··· Dataset

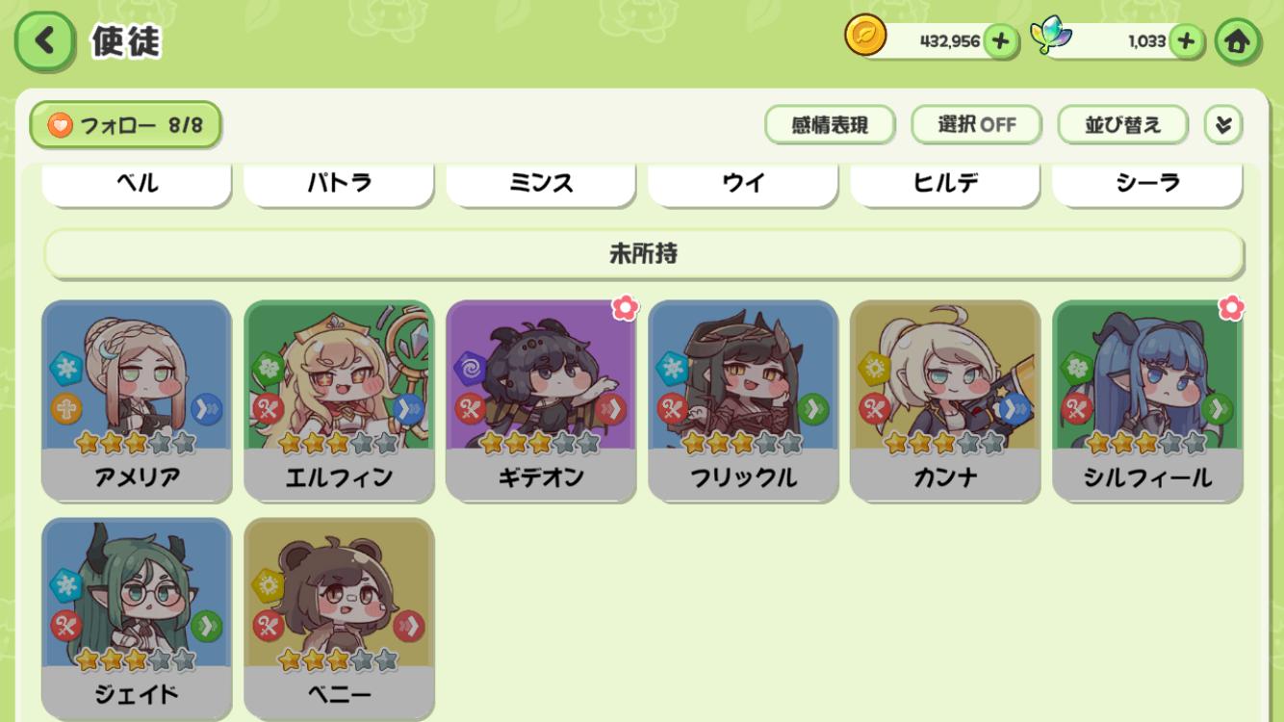
Task: Add butterfly currency with the plus icon
Action: [1186, 41]
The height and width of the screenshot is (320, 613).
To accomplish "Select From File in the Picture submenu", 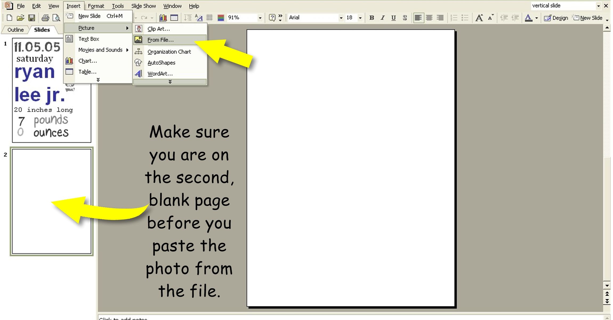I will [160, 40].
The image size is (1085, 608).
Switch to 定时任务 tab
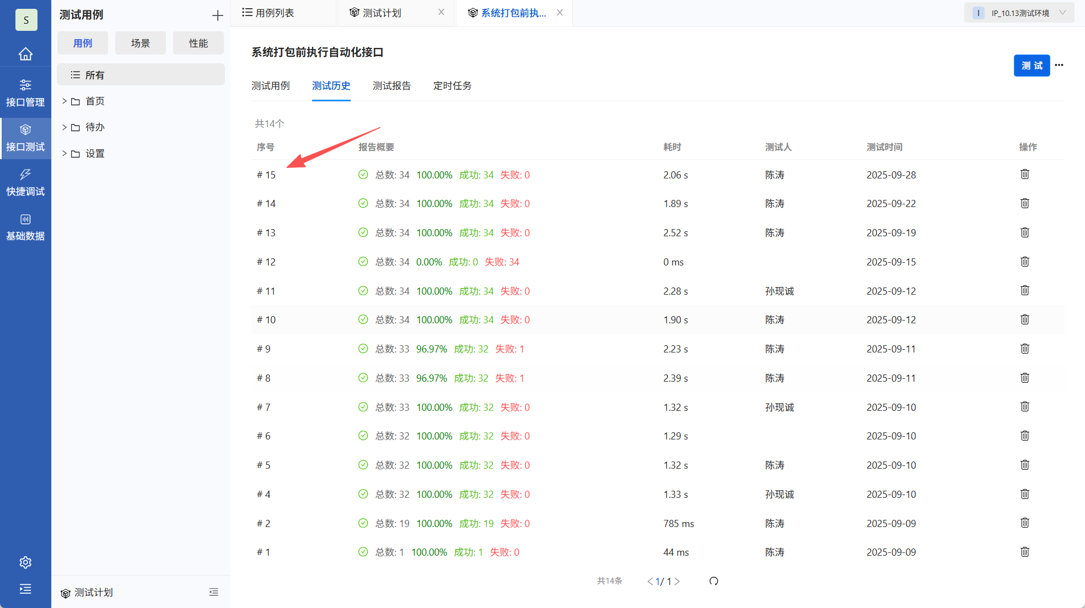452,85
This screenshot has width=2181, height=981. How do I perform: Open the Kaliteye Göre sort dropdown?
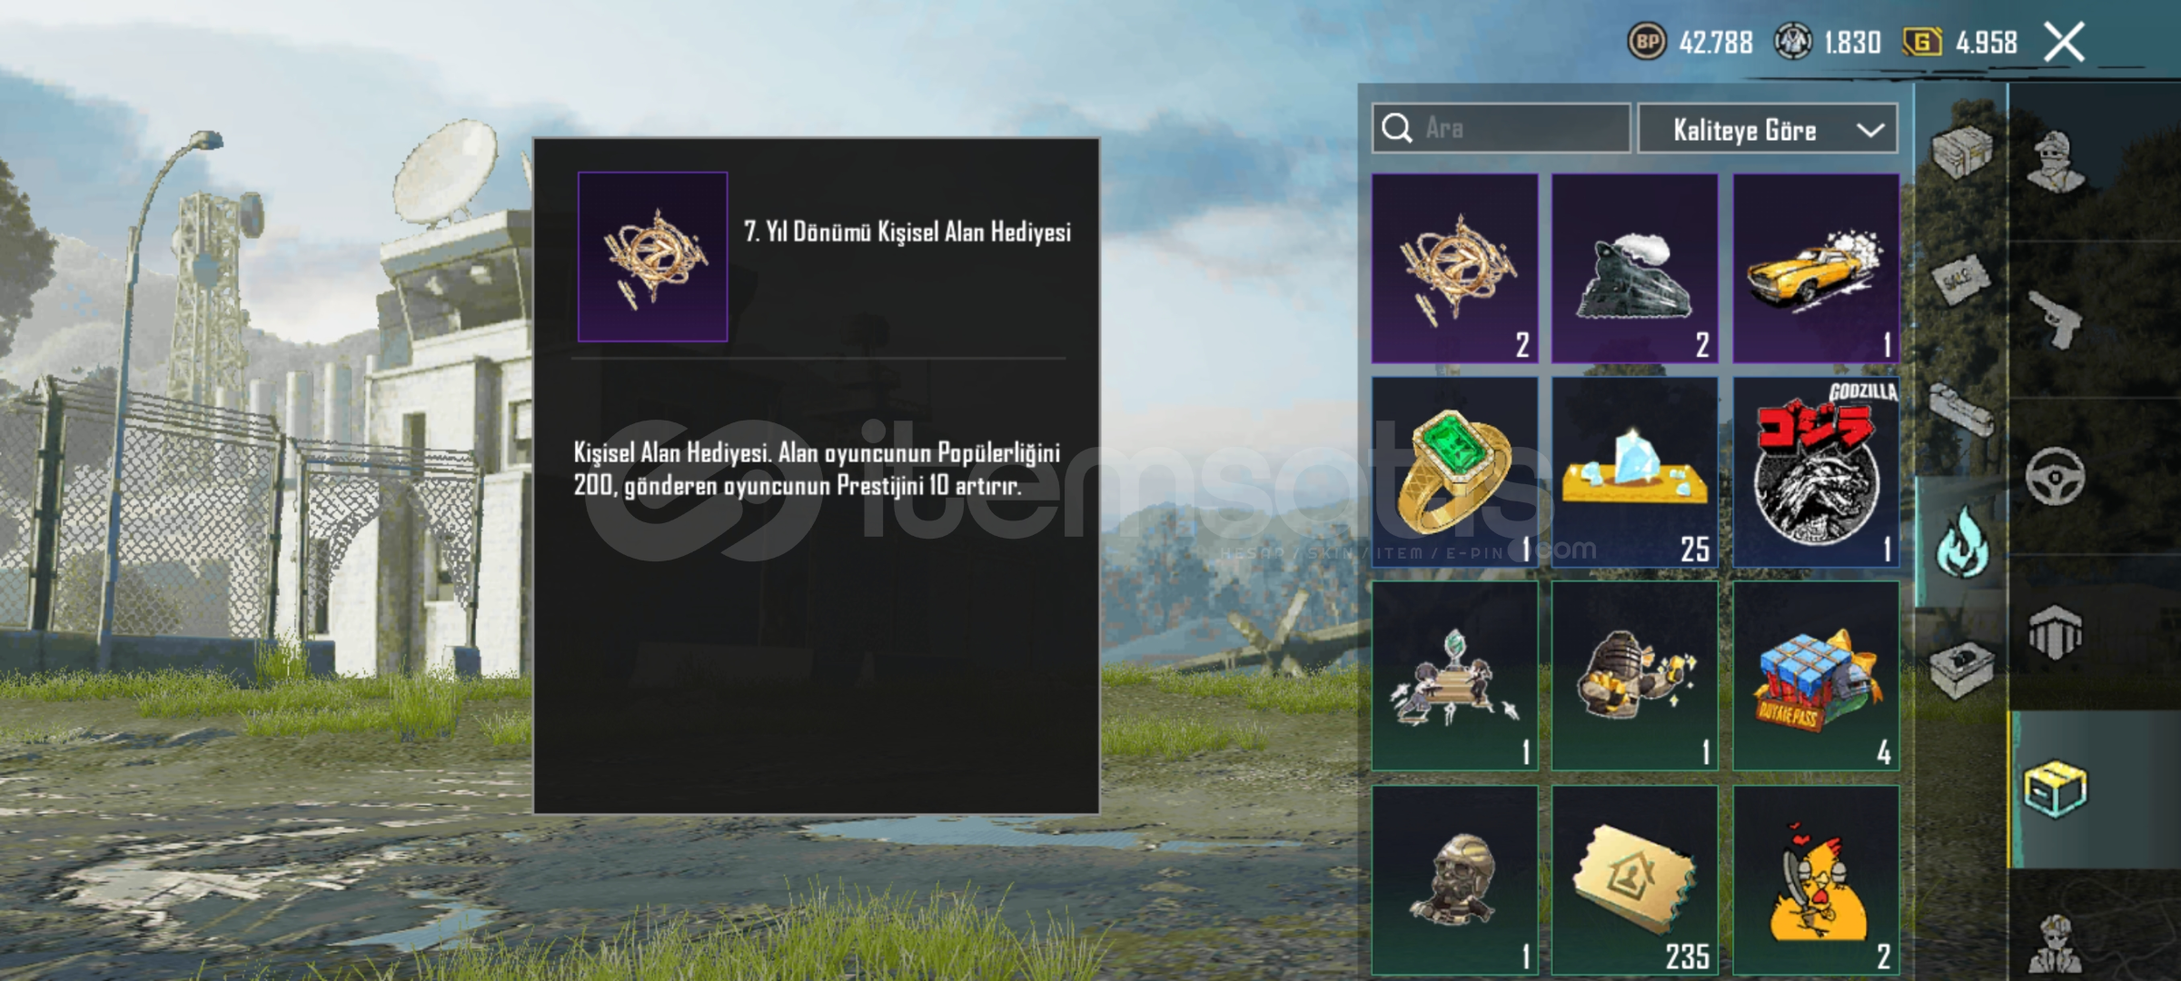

······

Goal of the exercise »
How many lines in the items above contain the string "screenshot"? Give only the number.

Full response »
2